** PROVIDED INFORMATION follows **
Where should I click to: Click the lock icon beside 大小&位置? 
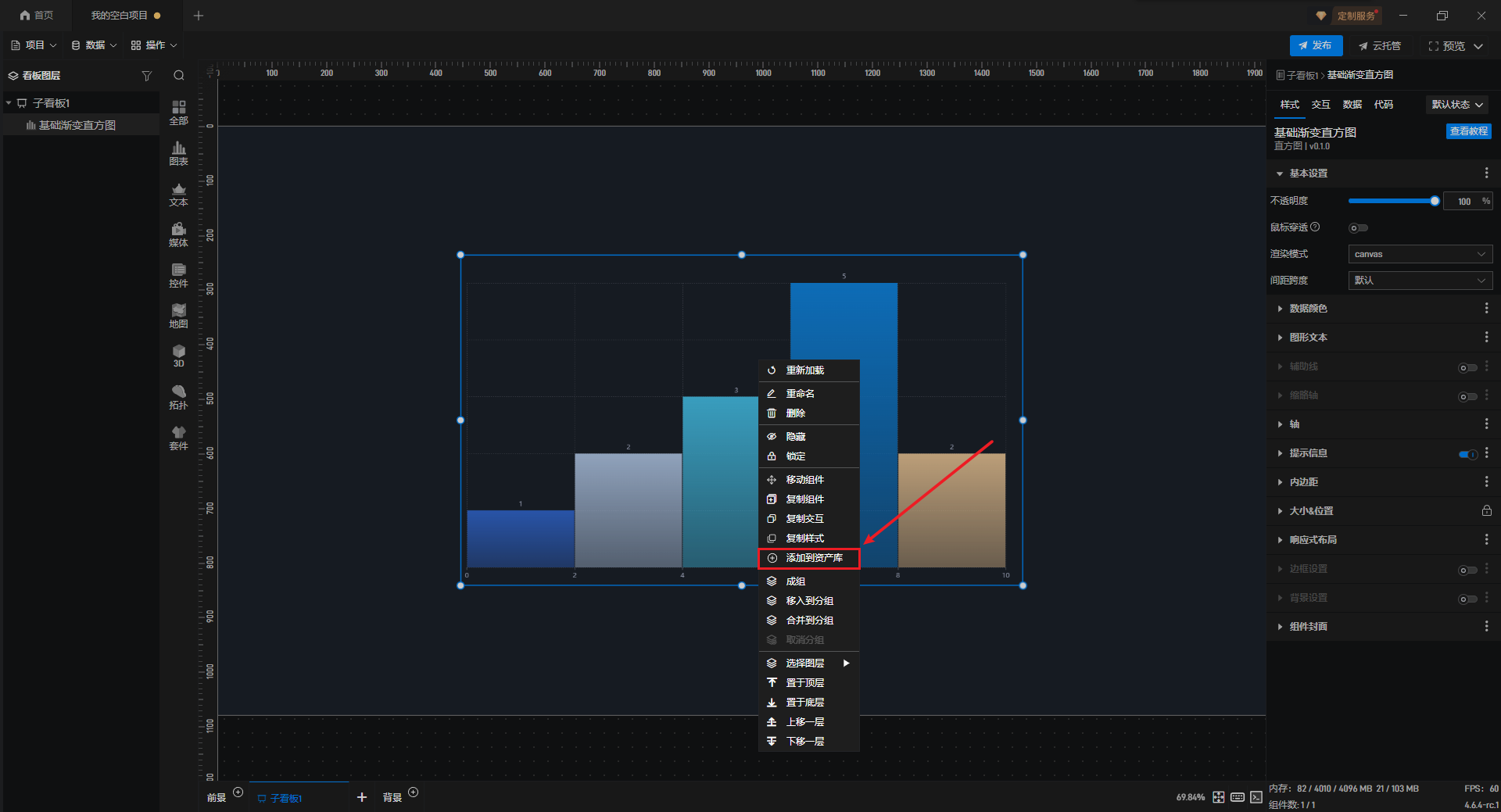click(x=1486, y=511)
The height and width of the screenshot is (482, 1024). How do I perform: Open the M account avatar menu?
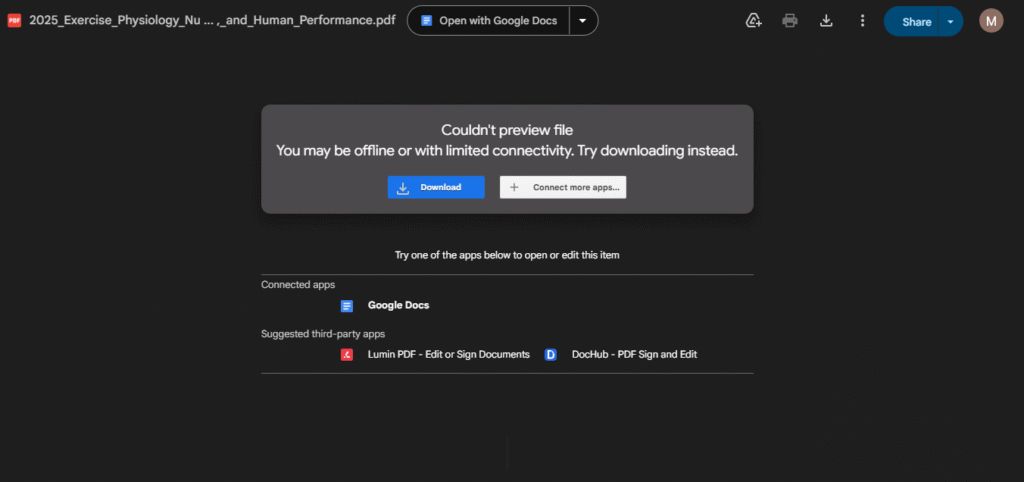click(x=991, y=20)
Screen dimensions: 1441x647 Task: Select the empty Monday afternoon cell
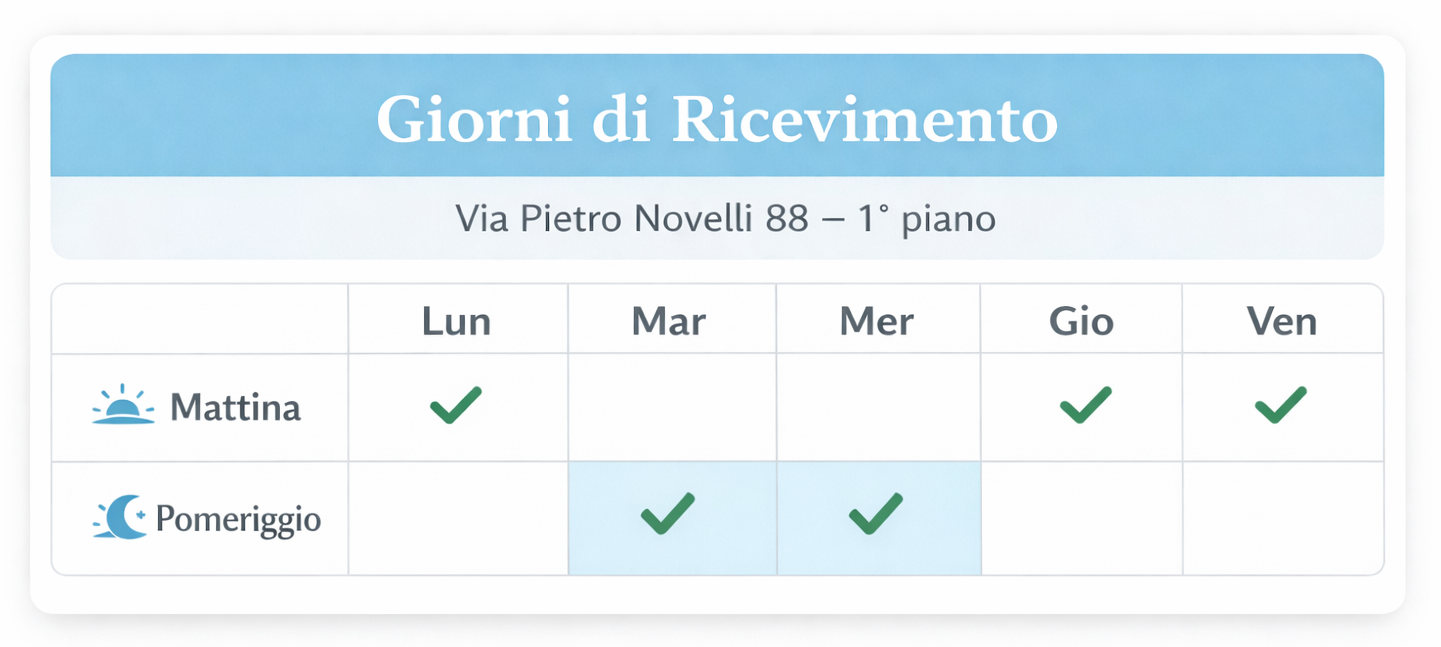(458, 519)
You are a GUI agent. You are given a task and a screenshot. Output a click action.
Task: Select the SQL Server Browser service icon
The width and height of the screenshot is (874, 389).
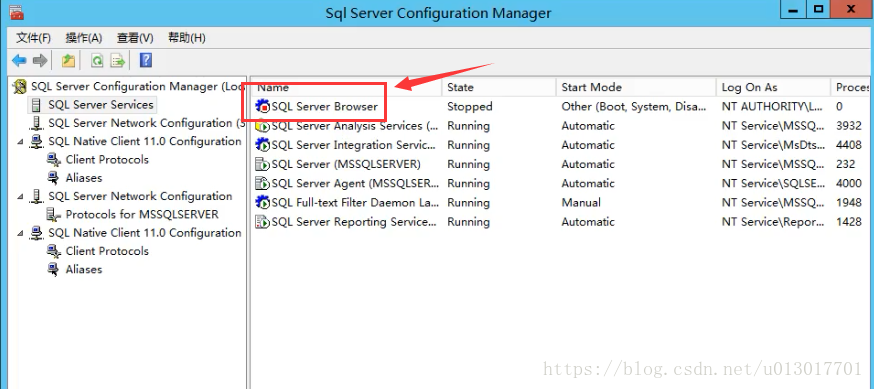263,106
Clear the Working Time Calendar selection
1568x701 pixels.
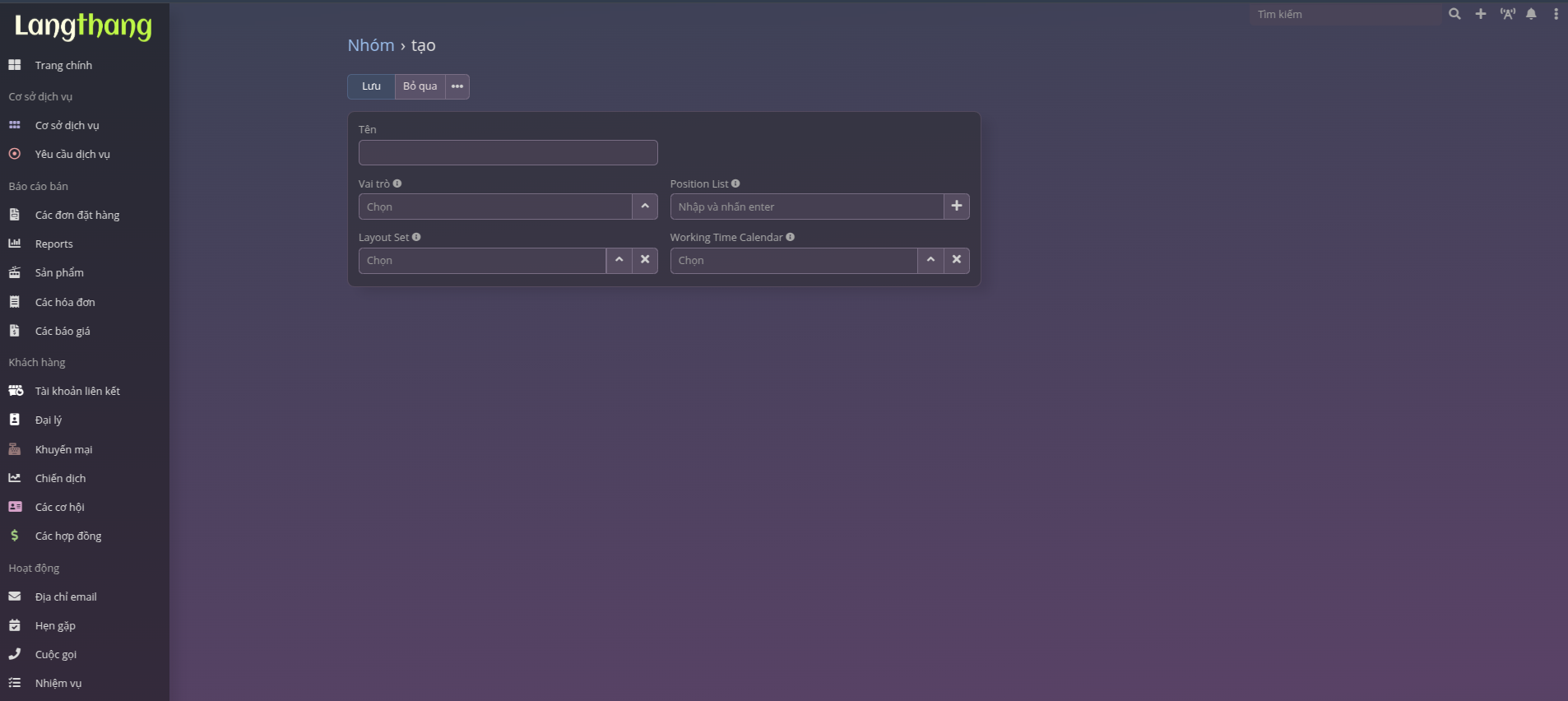pyautogui.click(x=956, y=260)
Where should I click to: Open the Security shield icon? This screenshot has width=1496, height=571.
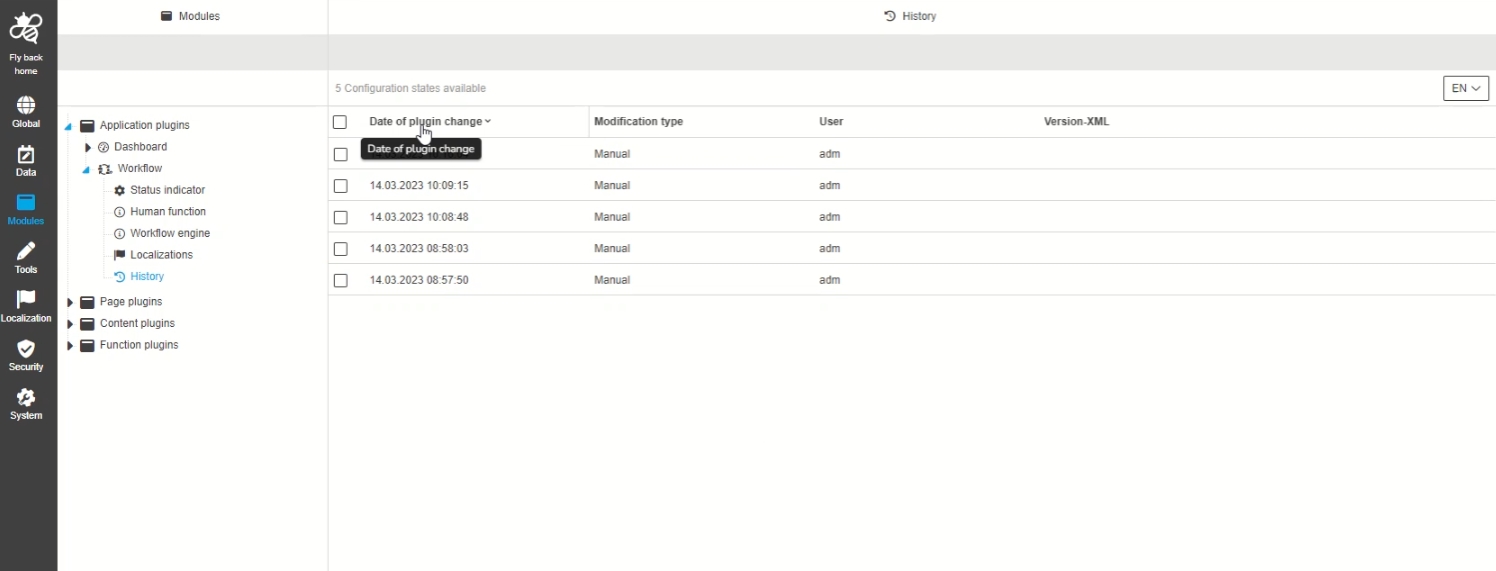pyautogui.click(x=26, y=349)
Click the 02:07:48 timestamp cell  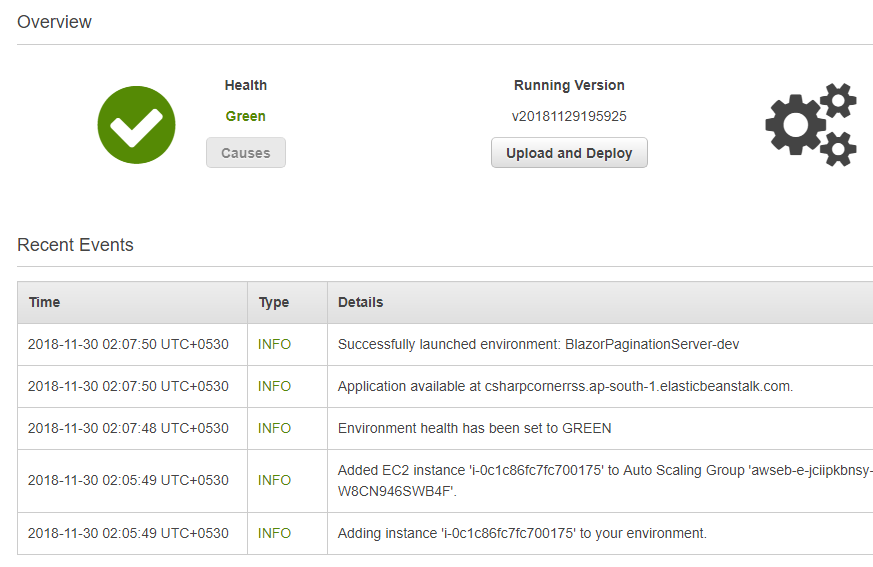coord(128,428)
** End of PROVIDED INFORMATION **
**YOUR INSTRUCTIONS:**
Nothing except the lines from the one containing "You are a GUI" through the one containing "Clear the Working Time Calendar selection" should appear in the answer, exactly as above and without pictures.

**ANSWER TO THIS TASK:**
You are a GUI agent. You are given a task and a screenshot. Output a click action.
Task: Select the SQL Server Browser service icon
The width and height of the screenshot is (874, 389).
263,106
Clear the Working Time Calendar selection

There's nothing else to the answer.